Variable Universal Life Insurance: Worth Buying Now?

The writer has been pleased to hear from several of his Rate of Return Service customers that his 2003 paper, Variable Universal Life Insurance: Is it Worth it?, has been useful. One intrepid medical doctor allowed that he had read all 22 pages! Others were kind enough gently to remark in passing that it was not easy reading. Is there a lesson here: If you are not willing to learn how these complex financial instruments work, should you buy one? (Whether you should hold one you’ve already bought is a different matter, the answers ranging from definitely to definitely not, with most clustering around the middle of that range.) It may be instructive to ask: Why are there so many life insurance companies in the U.S. compared to, say, auto manufacturers?
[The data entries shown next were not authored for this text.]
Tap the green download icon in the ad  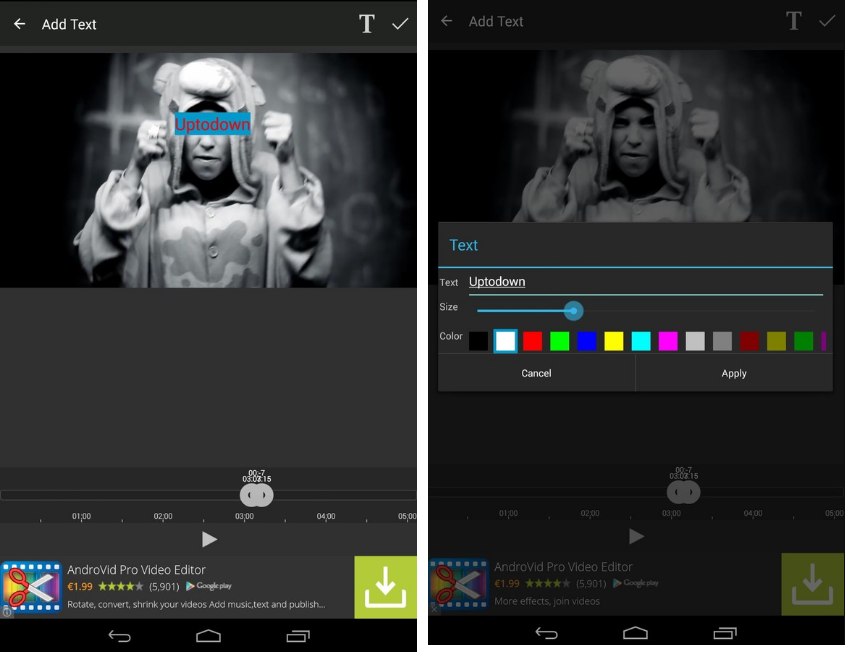tap(385, 587)
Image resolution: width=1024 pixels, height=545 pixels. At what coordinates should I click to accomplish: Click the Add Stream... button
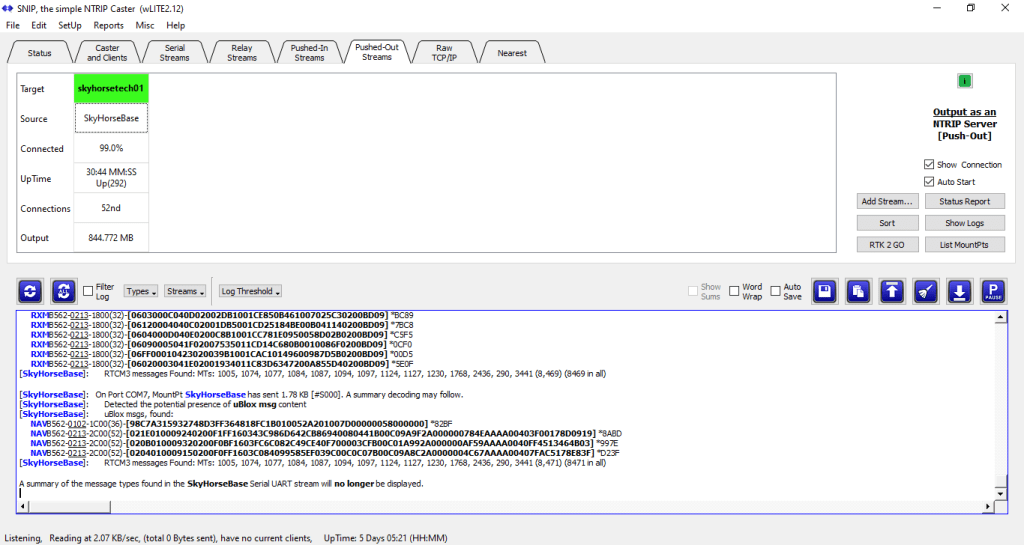tap(887, 202)
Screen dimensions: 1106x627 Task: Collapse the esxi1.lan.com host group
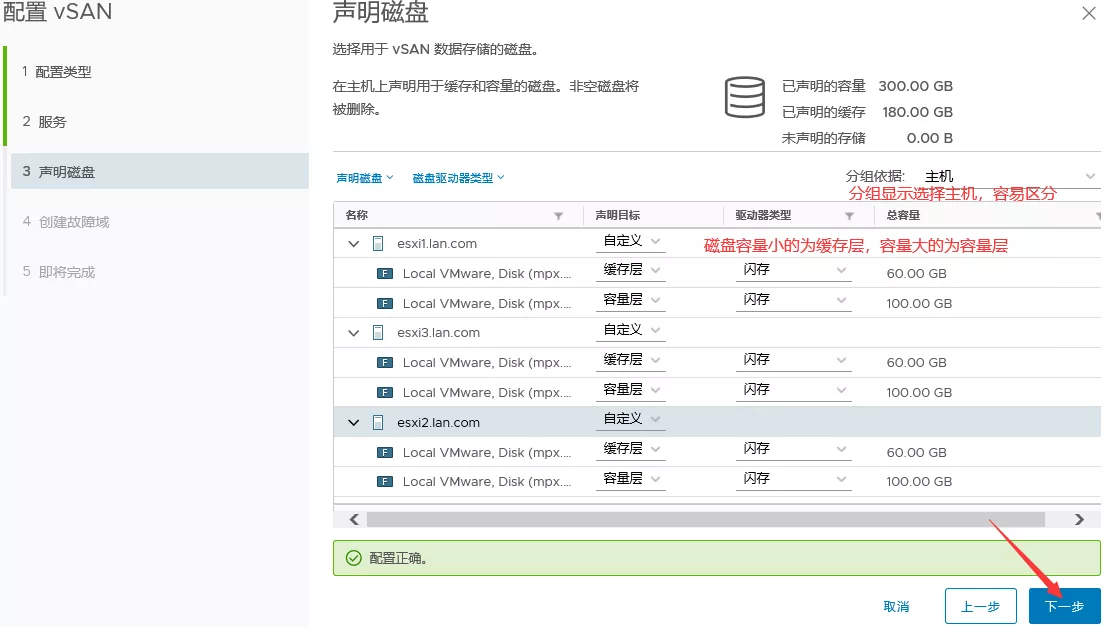(x=353, y=243)
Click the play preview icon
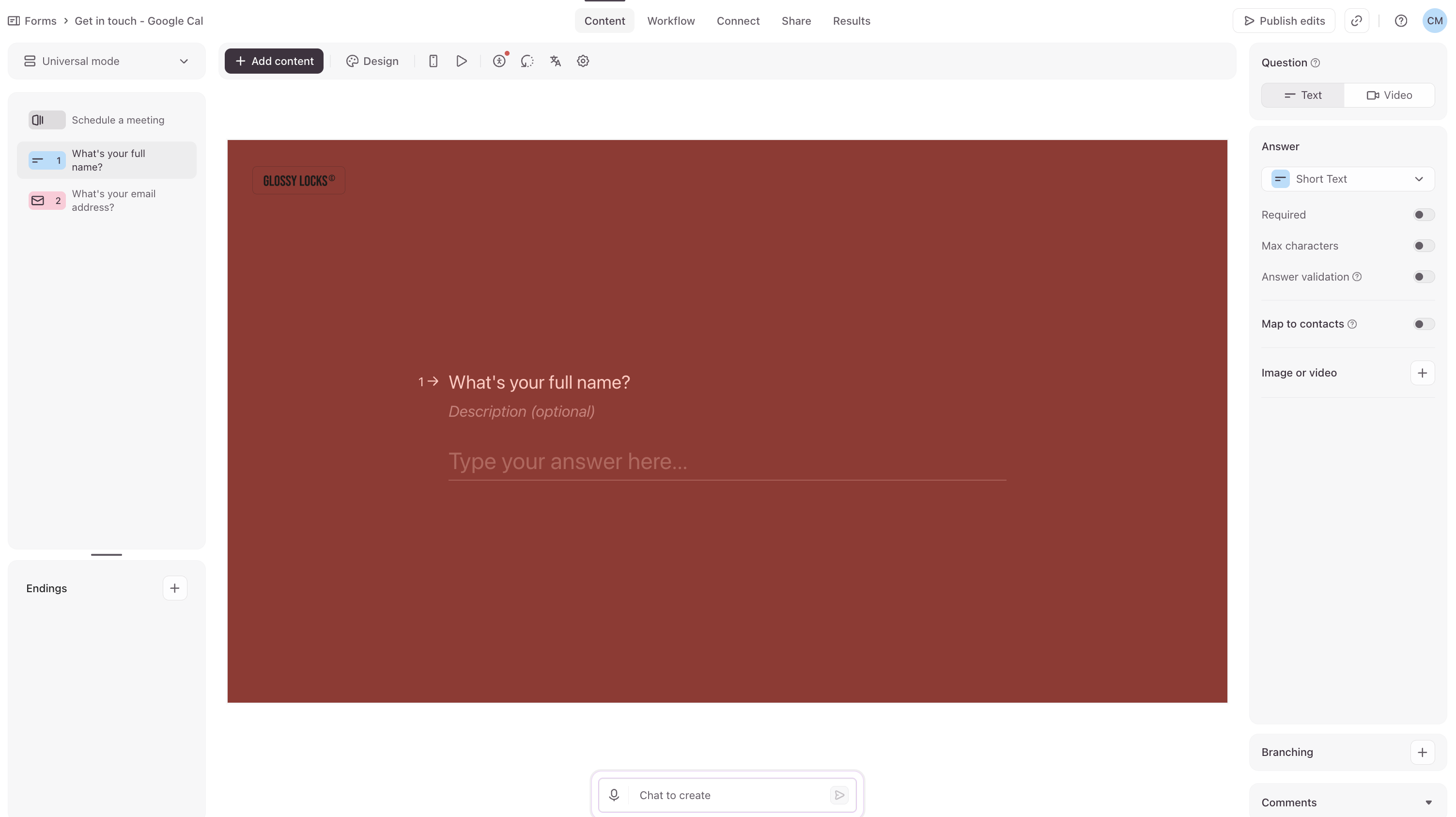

The answer is that these hundreds of life insurers operate in a market where the buyers have no means of comparing prices or costs for cash value life insurance policies – whole life (WL), universal life (UL) and variable universal life (VUL) — as they do when, for example, they buy gas for their cars. (Universal life is technically flexible premium whole life.) By contrast, the market for term life insurance is highly competitive, and relative price comparisons are quite easily made. Inefficient insurers selling cash value life insurance continue to sell their inefficient policies. This inefficiency is perhaps best illustrated by the contrast between Northwestern Mutual Life, which is crediting a remarkable 7.5% to its WL cash value policies in 2008 while dozens (hundreds?) of UL companies remain in the market crediting less than 5%.